Figure 3—figure supplement 1
Confirmation of Scc2p-AID depletion and quantitative analysis of Figure 3.

(A) Cohesin failed to bind chromosome in Scc2p-AID-depleted cells. Cells from experiments described in Figure 3B (expressing hinge reporter) were fixed for chromatin immunoprecipitation experiments.

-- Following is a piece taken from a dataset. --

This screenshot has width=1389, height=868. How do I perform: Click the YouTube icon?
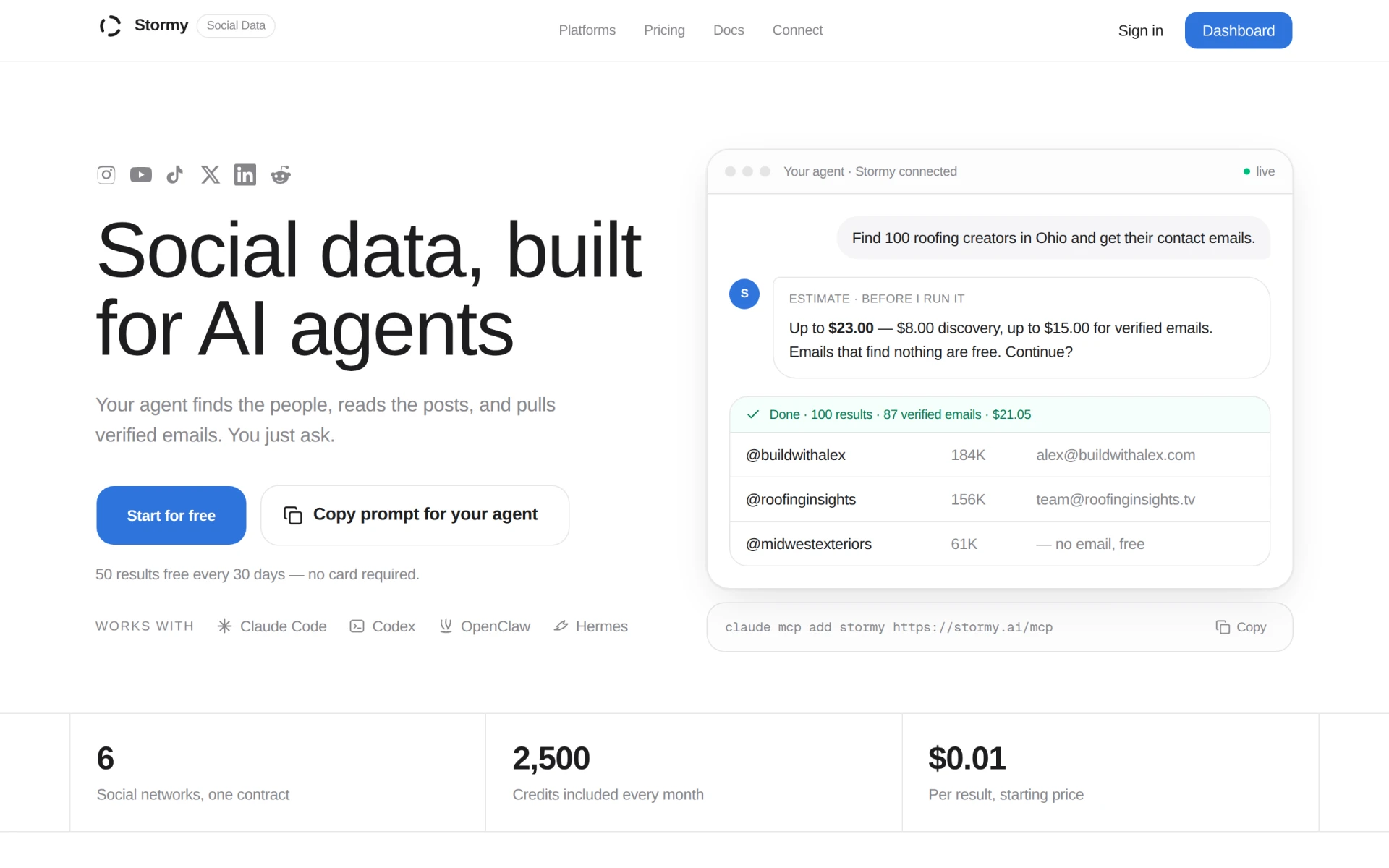(x=141, y=174)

Cohesin-bound chromosome was immunoprecipitated by anti-Mcd1 antibody and quantified by qPCR. Cohesin binding at a pericentric site (CARC1) in cells with or without Scc2p was plotted against genomic coordinates. (B) Quantitative analysis of Figure 3C. Ratios of Smc3p-AviTag reporter proteins biotinylated from two independent cultures were calculated based on band intensities.

Figure 4 with 1 supplement
Cohesin forms clusters that are cell cycle-regulated.

(A) Cartoons depicting the strains used (SX48B, SX48E, and SX48F). Each strain carries two SMC3 alleles. One SMC3 allele is tagged with BirA enzyme in its head domain. The other SMC3 allele is the reporter, with AviTag fused to the head domain, the coiled coil (CC), or the hinge domain. Mcd1p and Scc3p are omitted from the cartoon for clarity. (B) Experimental regimen to assess cohesin clusters as a function of the cell cycle. Asynchronous cultures were treated with α-factor, hydroxyurea, or nocodazole to arrest cells in G1, early S phase, or mid-M, respectively. Cells were then treated with a biotin pulse to access levels of cohesin clusters. (C) Comparison of cluster formation in G1, S, and mid-M. Asynchronous cultures expressing Smc3p-BirA and one of the three Smc3p reporters as shown in Figure 3A were treated as described in Figure 3B to assess intermolecular biotinylation of the reporters. Biotinylation was assessed by streptavidin gel shift assay as described in Figure 1D.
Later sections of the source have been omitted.